→ What to do: Copy out the listing below word for word, every line of it.

→ Input for this task:
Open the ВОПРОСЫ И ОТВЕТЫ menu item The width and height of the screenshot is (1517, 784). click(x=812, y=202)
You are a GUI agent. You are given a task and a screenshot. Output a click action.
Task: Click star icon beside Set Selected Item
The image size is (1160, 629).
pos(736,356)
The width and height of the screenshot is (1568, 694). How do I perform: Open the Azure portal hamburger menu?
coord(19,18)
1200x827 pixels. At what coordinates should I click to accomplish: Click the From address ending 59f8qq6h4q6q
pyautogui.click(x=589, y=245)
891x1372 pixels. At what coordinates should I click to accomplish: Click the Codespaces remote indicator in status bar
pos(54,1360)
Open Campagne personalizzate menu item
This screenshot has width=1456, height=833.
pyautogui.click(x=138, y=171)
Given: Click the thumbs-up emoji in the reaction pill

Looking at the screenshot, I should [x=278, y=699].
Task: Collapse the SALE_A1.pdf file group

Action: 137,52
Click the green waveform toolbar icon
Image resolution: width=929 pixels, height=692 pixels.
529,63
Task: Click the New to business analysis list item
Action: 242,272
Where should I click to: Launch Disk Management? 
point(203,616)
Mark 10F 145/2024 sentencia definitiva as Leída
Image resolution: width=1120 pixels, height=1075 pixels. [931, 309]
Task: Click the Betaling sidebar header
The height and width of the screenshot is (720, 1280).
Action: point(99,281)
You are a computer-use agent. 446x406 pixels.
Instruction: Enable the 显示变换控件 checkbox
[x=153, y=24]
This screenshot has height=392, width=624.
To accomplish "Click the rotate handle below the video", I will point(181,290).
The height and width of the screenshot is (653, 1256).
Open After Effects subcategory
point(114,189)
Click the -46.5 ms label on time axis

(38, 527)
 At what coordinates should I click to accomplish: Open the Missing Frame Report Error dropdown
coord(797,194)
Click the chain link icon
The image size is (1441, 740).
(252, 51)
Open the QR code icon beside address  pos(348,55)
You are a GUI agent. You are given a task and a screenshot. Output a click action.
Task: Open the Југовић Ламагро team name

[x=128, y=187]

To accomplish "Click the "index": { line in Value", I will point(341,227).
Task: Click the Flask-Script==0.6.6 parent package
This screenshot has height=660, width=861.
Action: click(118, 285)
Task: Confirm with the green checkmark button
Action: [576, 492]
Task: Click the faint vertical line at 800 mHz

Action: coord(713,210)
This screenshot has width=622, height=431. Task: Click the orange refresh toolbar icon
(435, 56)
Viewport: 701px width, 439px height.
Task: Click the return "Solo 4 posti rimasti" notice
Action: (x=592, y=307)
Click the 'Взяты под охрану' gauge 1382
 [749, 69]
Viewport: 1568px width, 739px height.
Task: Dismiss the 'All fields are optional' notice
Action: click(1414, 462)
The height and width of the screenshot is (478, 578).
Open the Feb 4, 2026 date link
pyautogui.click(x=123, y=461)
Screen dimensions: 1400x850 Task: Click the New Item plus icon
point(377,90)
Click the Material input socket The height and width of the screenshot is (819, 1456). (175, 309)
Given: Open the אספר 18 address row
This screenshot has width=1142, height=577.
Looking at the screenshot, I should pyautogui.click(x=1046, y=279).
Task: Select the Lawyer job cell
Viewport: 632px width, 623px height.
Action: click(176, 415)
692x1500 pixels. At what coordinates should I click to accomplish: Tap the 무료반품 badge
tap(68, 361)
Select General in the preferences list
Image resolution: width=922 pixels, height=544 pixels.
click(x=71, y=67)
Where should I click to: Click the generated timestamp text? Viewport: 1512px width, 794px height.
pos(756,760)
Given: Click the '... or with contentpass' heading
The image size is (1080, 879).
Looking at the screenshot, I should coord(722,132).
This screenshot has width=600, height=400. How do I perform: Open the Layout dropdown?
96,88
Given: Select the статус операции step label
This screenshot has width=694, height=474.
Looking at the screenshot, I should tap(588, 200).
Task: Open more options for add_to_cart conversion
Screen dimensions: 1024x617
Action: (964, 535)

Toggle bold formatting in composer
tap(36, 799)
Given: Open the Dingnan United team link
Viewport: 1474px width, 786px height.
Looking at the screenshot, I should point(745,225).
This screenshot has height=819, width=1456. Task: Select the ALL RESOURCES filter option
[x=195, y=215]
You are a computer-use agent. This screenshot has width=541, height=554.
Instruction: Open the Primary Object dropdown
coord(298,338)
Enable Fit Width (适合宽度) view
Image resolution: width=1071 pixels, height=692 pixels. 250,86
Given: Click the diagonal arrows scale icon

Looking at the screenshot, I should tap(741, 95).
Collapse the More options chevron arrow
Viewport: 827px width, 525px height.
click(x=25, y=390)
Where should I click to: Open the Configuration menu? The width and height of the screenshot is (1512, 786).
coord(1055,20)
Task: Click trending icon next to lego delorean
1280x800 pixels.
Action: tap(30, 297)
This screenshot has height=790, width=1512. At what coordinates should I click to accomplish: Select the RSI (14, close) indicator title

→ Solution to this exercise:
Open the ВОПРОСЫ И ОТВЕТЫ menu item The width and height of the screenshot is (1517, 784). click(x=812, y=202)
You are a GUI agent. You are given a task and a screenshot. Output a click action.
Task: Click star icon beside Set Selected Item
The image size is (1160, 629).
pos(736,356)
The width and height of the screenshot is (1568, 694). How do I perform: Open the Azure portal hamburger menu?
coord(19,18)
1200x827 pixels. At what coordinates should I click to accomplish: Click the From address ending 59f8qq6h4q6q
pyautogui.click(x=589, y=245)
891x1372 pixels. At what coordinates should I click to accomplish: Click the Codespaces remote indicator in status bar
pos(54,1360)
Open Campagne personalizzate menu item
This screenshot has width=1456, height=833.
pyautogui.click(x=138, y=171)
Given: Click the thumbs-up emoji in the reaction pill

Looking at the screenshot, I should [x=278, y=699].
Task: Collapse the SALE_A1.pdf file group

Action: 137,52
Click the green waveform toolbar icon
Image resolution: width=929 pixels, height=692 pixels.
529,63
Task: Click the New to business analysis list item
Action: 242,272
Where should I click to: Launch Disk Management? 
point(203,616)
Mark 10F 145/2024 sentencia definitiva as Leída
Image resolution: width=1120 pixels, height=1075 pixels. [931, 309]
Task: Click the Betaling sidebar header
The height and width of the screenshot is (720, 1280).
Action: point(99,281)
You are a computer-use agent. 446x406 pixels.
Instruction: Enable the 显示变换控件 checkbox
[x=153, y=24]
This screenshot has height=392, width=624.
To accomplish "Click the rotate handle below the video", I will point(181,290).
The height and width of the screenshot is (653, 1256).
Open After Effects subcategory
point(114,189)
Click the -46.5 ms label on time axis

(38, 527)
 At what coordinates should I click to accomplish: Open the Missing Frame Report Error dropdown
coord(797,194)
Click the chain link icon
The image size is (1441, 740).
(252, 51)
Open the QR code icon beside address  pos(348,55)
You are a GUI agent. You are given a task and a screenshot. Output a click action.
Task: Open the Југовић Ламагро team name

[x=128, y=187]

To accomplish "Click the "index": { line in Value", I will point(341,227).
Task: Click the Flask-Script==0.6.6 parent package
This screenshot has height=660, width=861.
Action: click(118, 285)
Task: Confirm with the green checkmark button
Action: [576, 492]
Task: Click the faint vertical line at 800 mHz

Action: coord(713,210)
This screenshot has width=622, height=431. Task: Click the orange refresh toolbar icon
(435, 56)
Viewport: 701px width, 439px height.
Task: Click the return "Solo 4 posti rimasti" notice
Action: (x=592, y=307)
Click the 'Взяты под охрану' gauge 1382
 [749, 69]
Viewport: 1568px width, 739px height.
Task: Dismiss the 'All fields are optional' notice
Action: click(1414, 462)
The height and width of the screenshot is (478, 578).
Open the Feb 4, 2026 date link
pyautogui.click(x=123, y=461)
Screen dimensions: 1400x850 Task: Click the New Item plus icon
point(377,90)
Click the Material input socket The height and width of the screenshot is (819, 1456). (175, 309)
Given: Open the אספר 18 address row
This screenshot has width=1142, height=577.
Looking at the screenshot, I should pyautogui.click(x=1046, y=279).
Task: Select the Lawyer job cell
Viewport: 632px width, 623px height.
Action: click(176, 415)
692x1500 pixels. At what coordinates should I click to accomplish: Tap the 무료반품 badge
tap(68, 361)
Select General in the preferences list
Image resolution: width=922 pixels, height=544 pixels.
click(x=71, y=67)
Where should I click to: Click the generated timestamp text? Viewport: 1512px width, 794px height.
pos(756,760)
Given: Click the '... or with contentpass' heading
The image size is (1080, 879).
Looking at the screenshot, I should coord(722,132).
This screenshot has width=600, height=400. How do I perform: Open the Layout dropdown?
96,88
Given: Select the статус операции step label
This screenshot has width=694, height=474.
Looking at the screenshot, I should tap(588, 200).
Task: Open more options for add_to_cart conversion
Screen dimensions: 1024x617
Action: (964, 535)

Toggle bold formatting in composer
tap(36, 799)
Given: Open the Dingnan United team link
Viewport: 1474px width, 786px height.
Looking at the screenshot, I should point(745,225).
This screenshot has height=819, width=1456. Task: Select the ALL RESOURCES filter option
[x=195, y=215]
You are a computer-use agent. This screenshot has width=541, height=554.
Instruction: Open the Primary Object dropdown
coord(298,338)
Enable Fit Width (适合宽度) view
Image resolution: width=1071 pixels, height=692 pixels. 250,86
Given: Click the diagonal arrows scale icon

Looking at the screenshot, I should tap(741, 95).
Collapse the More options chevron arrow
Viewport: 827px width, 525px height.
click(x=25, y=390)
Where should I click to: Open the Configuration menu? The width and height of the screenshot is (1512, 786).
coord(1055,20)
Task: Click trending icon next to lego delorean
1280x800 pixels.
Action: tap(30, 297)
This screenshot has height=790, width=1512. At what coordinates should I click to accomplish: Select the RSI (14, close) indicator title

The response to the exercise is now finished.